Third, there is some scope for increasing programmatic efficiency in ITN distribution and attempting to use existing quantities of ITNs to achieve higher rates of coverage. This can be done regardless of whether the above two solutions are implemented. First, programmes must acknowledge that large households require more nets, and either avoid setting caps, or set them taking into account regional demographic variations in household sizes. Data on household size are regularly reported in large national surveys such as DHS and MIS, and are summarized here in Additional file 2. Caps currently serve both to limit the negative impact of respondents inflating household size during registration and to ensure that in situations where not enough ITNs are available, all households receive at least a few ITNs. Some regions may indeed have only a small percentage of households that are larger than 8 people; a cap of four ITNs per household might work well. However, in other regions, a cap of four ITNs per household may automatically exclude 15% of households from reaching the target of 1 ITN for 2 people, as in Ghana’s northern regions where the average household size is larger than the rest of the country [17]. Obviously, additional mechanisms to avoid inflation of the numbers of household members during the campaign’s registration phase are and should be put in place. In areas where caps have been used, ‘deflation’ of household size has also been observed—splitting larger households into two or more smaller households to avoid the cap. Second, it has been shown previously that the quality of census and household registration data contribute much more to successful campaigns than other factors [18]. Therefore, investing in household registration and its supervision will help to ensure that all households—whether large, small, or hard to reach—are reached and accurately served. Additional research will be needed to thoroughly assess cost-effective strategies for capping.

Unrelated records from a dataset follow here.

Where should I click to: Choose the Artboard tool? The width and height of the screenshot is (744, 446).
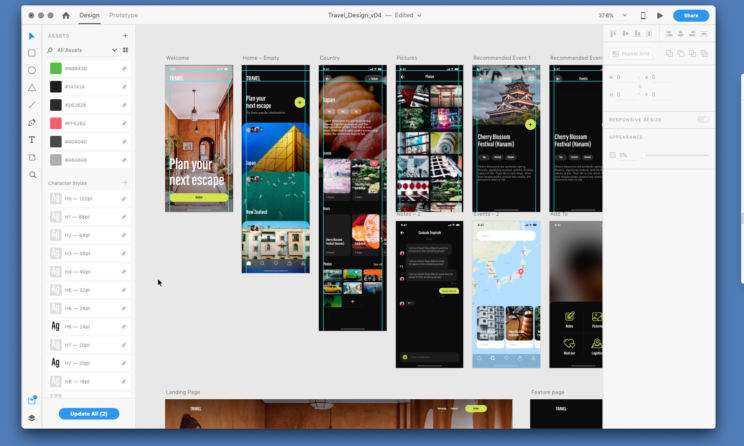point(32,157)
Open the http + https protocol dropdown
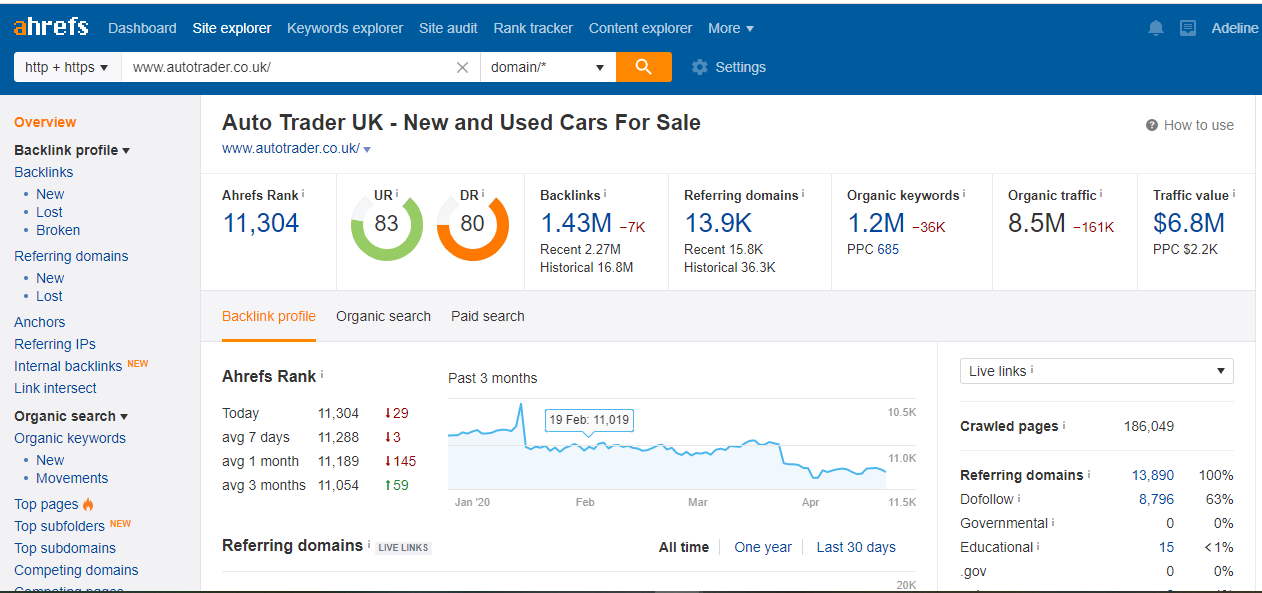This screenshot has width=1262, height=593. [x=67, y=67]
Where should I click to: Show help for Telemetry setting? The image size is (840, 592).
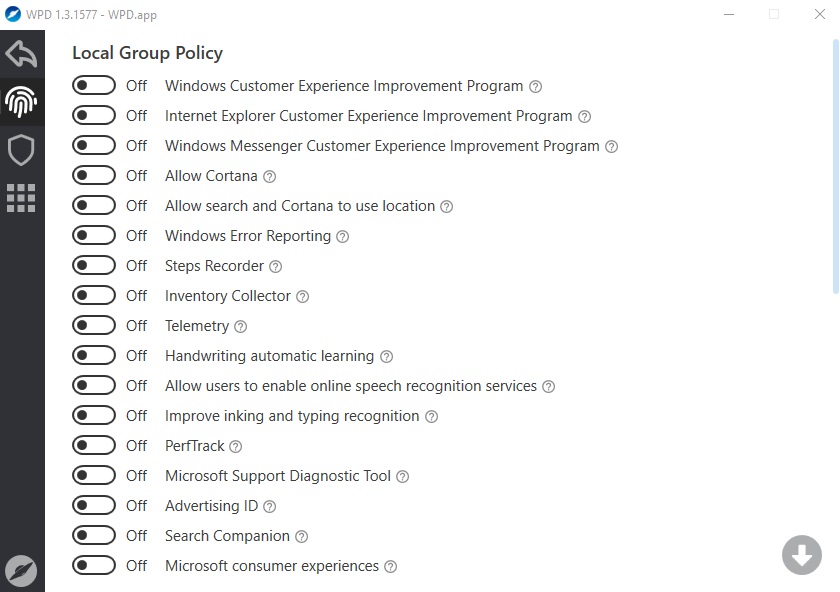(x=241, y=326)
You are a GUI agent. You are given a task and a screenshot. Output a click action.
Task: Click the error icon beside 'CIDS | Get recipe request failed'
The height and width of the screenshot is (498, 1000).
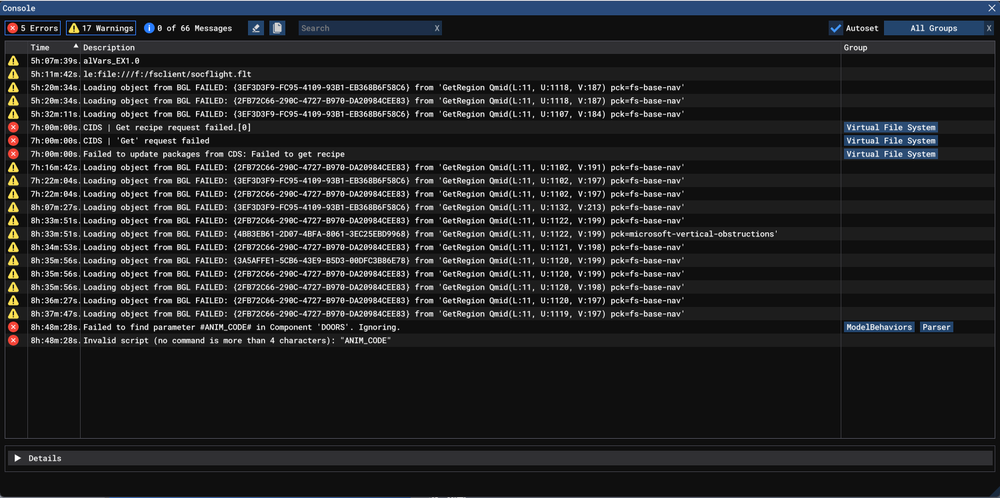pos(13,127)
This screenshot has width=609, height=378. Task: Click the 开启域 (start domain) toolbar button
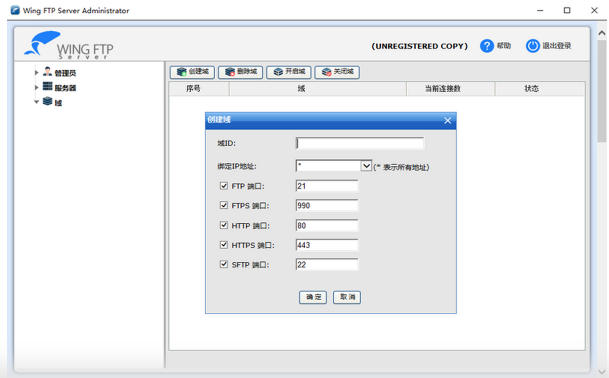289,72
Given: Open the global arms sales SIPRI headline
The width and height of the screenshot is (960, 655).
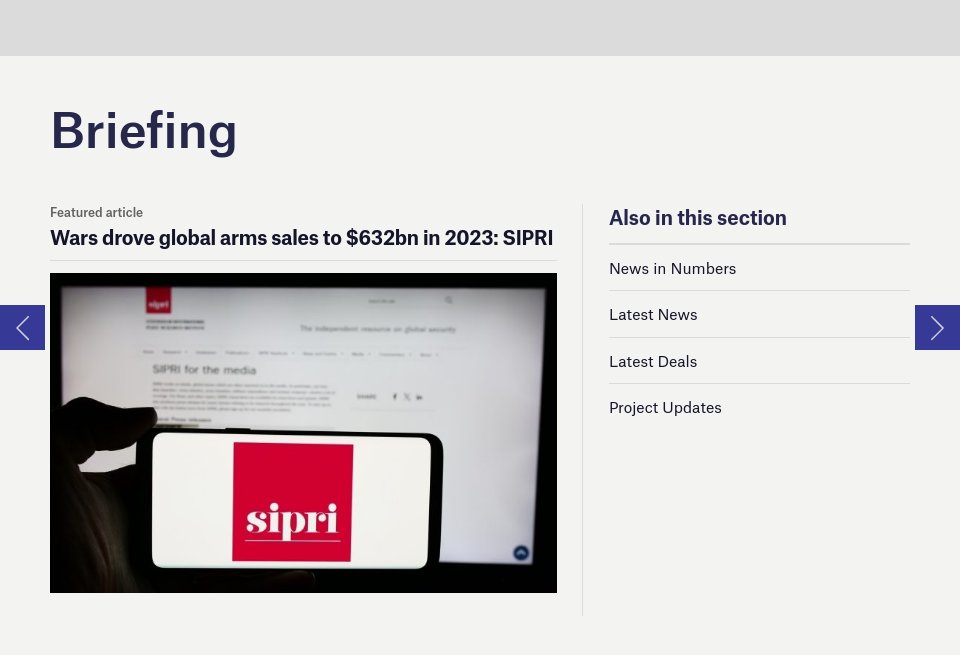Looking at the screenshot, I should pyautogui.click(x=301, y=238).
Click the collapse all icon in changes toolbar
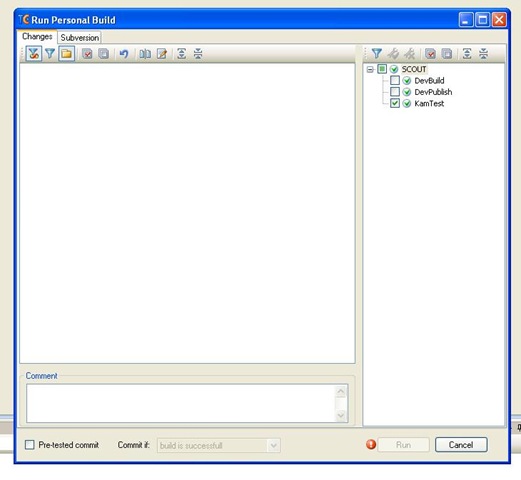The width and height of the screenshot is (521, 480). coord(198,54)
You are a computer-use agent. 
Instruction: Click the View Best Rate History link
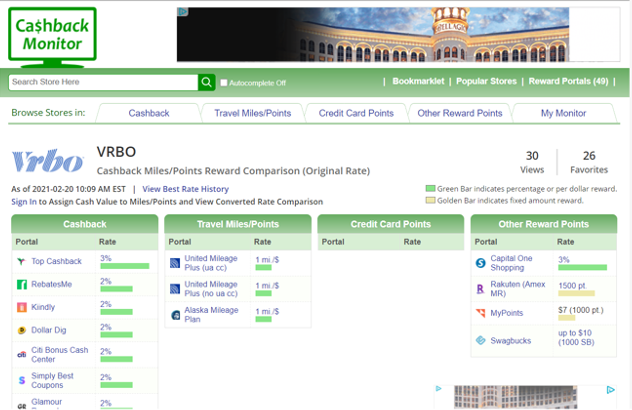click(185, 189)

There are some minor methodological factors related to achieving universal coverage (based on either indicator) that should be noted. The standard MIS/DHS net roster only lists up to seven ITNs, ignoring any additional nets in the household. In the Mali 2015 MIS, 13% of households owned 7 ITNs, and it is likely that many households own 8 or more nets. These additional nets, however, are not counted and, therefore, these households (if large) may miss reaching the threshold of owning 1 ITN for 2 people solely as a result of this approach. Other countries, including Senegal, have modified the standard net roster to allow for additional ITNs to fit their context. Likewise, the definition of a household—whether for household survey purposes or for mass campaign planning and registration—is certain to be problematic if not done consistently.